TEXTE D'ÉTUDE ::
◆ ◆ ◆

Cette règle de non-ingérence de la hiérarchie dans les affaires temporelles n’est toutefois pas absolue, et deux exceptions viennent en atténuer la rigueur.
Tout d’abord, de manière générale, la hiérarchie porte la responsabilité de rappeler, à temps et à contretemps, l’existence et la teneur des principes fondamentaux, surtout lorsque ceux-ci n’apparaissent pas encore clairement ou risquent de s’émousser dans l’esprit des fidèles. Un exemple déjà ancien d’une intervention prophétique est l’encyclique Rerum novarum (1891), dans laquelle le pape Léon XIII a souligné, à l’intention d’un monde catholique qui n’en avait pas nécessairement conscience, la nécessité de combattre la misère ouvrière et d’assurer la dignité des travailleurs. Un exemple plus récent est l’encyclique Laudato si’, dans laquelle le pape François a mis en garde contre la « crise écologique » et la domination de la technique sur la nature, dont la gravité avait peut-être été jusqu’alors insuffisamment prise en compte par la réflexion catholique.

◆ ◆ ◆

DONNÉES AFFICHÉES ::

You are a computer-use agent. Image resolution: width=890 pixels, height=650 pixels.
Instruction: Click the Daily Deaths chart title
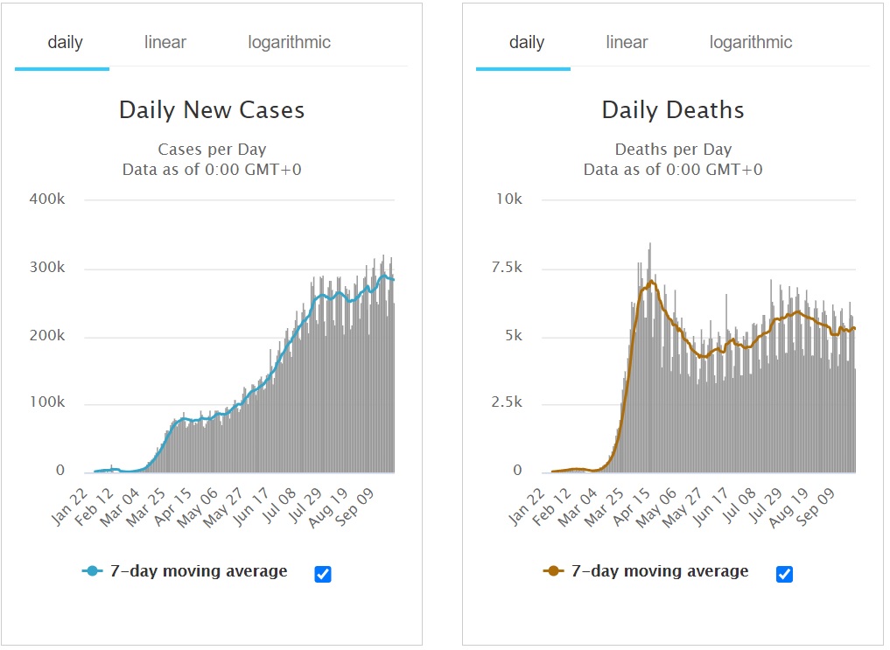pyautogui.click(x=673, y=110)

◆ ◆ ◆

LISTE DES TÂCHES ::
1. Dans le texte sur la non-ingérence de la hiérarchie, en quelle année a paru l'encyclique Rerum novarum ?
2. Prolongez, s'il vous plaît, le texte sur la non-ingérence de la hiérarchie à la suite de sa dernière phrase.

RÉPONSES DE L'EXERCICE ::
1. En 1891.

2.
Ensuite, la hiérarchie peut même à bon droit contester une décision politique concrète dans l’hypothèse très particulière où cette décision, qui devrait normalement être le fruit d’un compromis entre des principes fondamentaux concurrents, porte en fait atteinte à la substance même de l’un d’entre eux. On peut citer, à titre d’illustration de cette hypothèse, la protestation des évêques français, en 1984, contre le projet de loi Savary dont l’adoption aurait eu pour conséquence d’affecter de manière grave le droit des parents à choisir l’éducation de leurs enfants. Relève également de cette même hypothèse la mise en cause par la Conférence des évêques de France, au nom du droit de manifester ses convictions religieuses, des mesures d’interdiction des offices religieux pendant le confinement en lien avec le Covid.
En tout état de cause, d’un sujet assurément complexe – celui du rapport de Dieu et César –, il doit être souligné l’importance de sortir d’une confusion des rôles qui ne peut être que néfaste. Néfaste pour les fidèles laïcs, dont l’autonomie des choix politiques est menacée. Néfaste pour la hiérarchie, dont les compromis avec les idéologies temporelles ont toujours été payés au prix fort.